The Brazilian enterprise is a direct outgrowth of a shrimp- farming program in Homestead, Fla. Even there, it was found, winter temperatures were too cold for successful shrimp raising.

Today, at the town of Macapa in Amapa Territory of Brazil, a 500-acre freshwater pond site is being developed on the Amazon, and company management "is very hopeful and even optimistic" about the future, Mr. Feldt said.

Brazil's Amapa Territory is also the site of shipping magnate Daniel K. Ludwig's multimillion-dollar food and fiber operation on the Jari River.

Mr. Feldt noted that a Brazilian site was chosen for the shrimp venture after various locations around the globe had been studied but passed over.

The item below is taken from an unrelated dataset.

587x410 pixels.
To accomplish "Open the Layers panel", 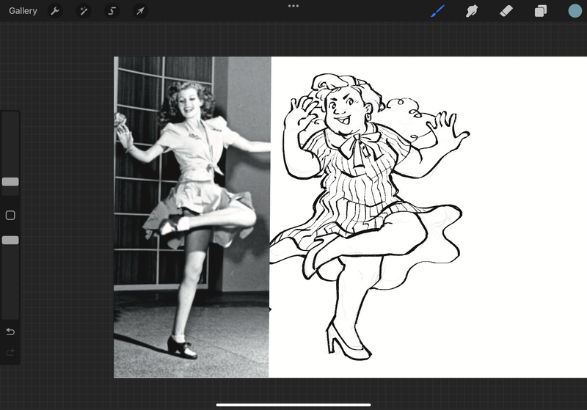I will coord(541,11).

The company is working closely with Brazilian officials and soon will form a joint venture with a Brazilian partner. Formation of the joint venture will mark the start of actual farming operations.

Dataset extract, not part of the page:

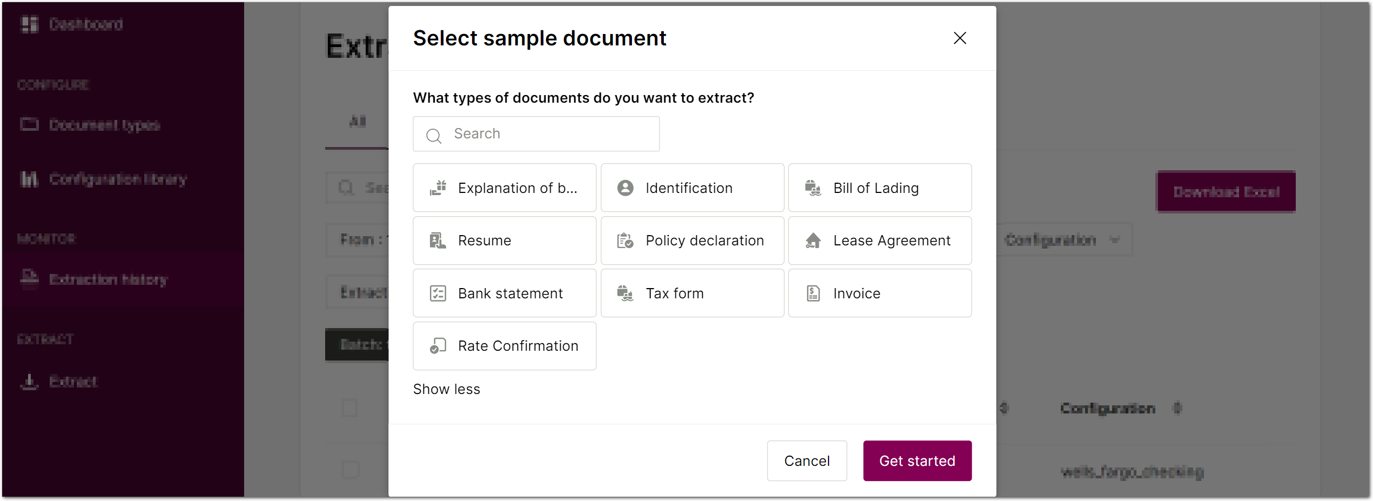Click the Invoice document icon
The image size is (1373, 501).
point(813,293)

"Shrimp grow rapidly when temperatures are at 80 degrees F.," Mr. Feldt explained, adding that "there is a loss of about eight degrees of growth for each one degree dip in temperature."

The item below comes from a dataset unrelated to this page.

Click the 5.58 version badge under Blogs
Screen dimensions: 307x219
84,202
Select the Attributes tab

Temperature losses should not be too great a problem, if any, at Macapa, which is only a few miles above the equator.

The University of Arizona has been engaged in shrimp raising for a number of years, using what is called the green- house method. Carried on at the university, in Tucson, and at Puerto Penasco, in northwestern Sonora, Mexico, the program has attracted the support of the Coca-Cola Company. As a result, plans have been announced for a full-sale commercial venture in Hawaii, using the Arizona system.

Mr. Feldt also indicated that "somewhere down the road" Weyerhaeuser aquaculturists may turn their attention to lobster farming. A pioneer in that type of farming is Aquaculture Enterprises of Monterey, Calif., which hopes to see positive results by the end of 1980.

Weyerhaeuser's $12 million Oregon salmon ranching effort includes a hatchery in Springfield and salmon release- and-recapture facilities at Newport and Coos Bay on the Pacific Coast. In 1980 some 11 million coho smolts are to be released to grow to maturity in the Pacific.

At the Springfield hatchery, on the McKenzie River, warm water from the company's adjacent paperboard plant is utilized to create the best possible growing conditions for the salmon smolts. For coho salmon the warm water means it only takes 6 months before the young fish can be released, instead of 18 months.

Weyerhaeuser's salmon ranching program developed after legislation was passed in 1971 by the Oregon Legislature making the state the only one on the Pacific Coast where private investment and hatchery operations for profit are allowed. In Washington state, only state hatcheries are permitted, except for Indian tribal operations under their treaty rights with the federal government. These tribal hatcheries, like others in Washington, are solely nonprofit.

In Oregon, the Confederated Tribes of Warm Springs began reservation hatchery operations in 1979.

For Weyerhaeuser's salmon activity the primary goal today is to become self-sufficient in its supply of eggs, the one resource without which there could be no salmon ranching.

Salmon ranching, however, is no American exclusive. On the Pacific Rim, the eastern Soviet Union, South Korea, Japan, as well as British Columbia are active in that field. Finland and Sweden, too, have extensive programs under way.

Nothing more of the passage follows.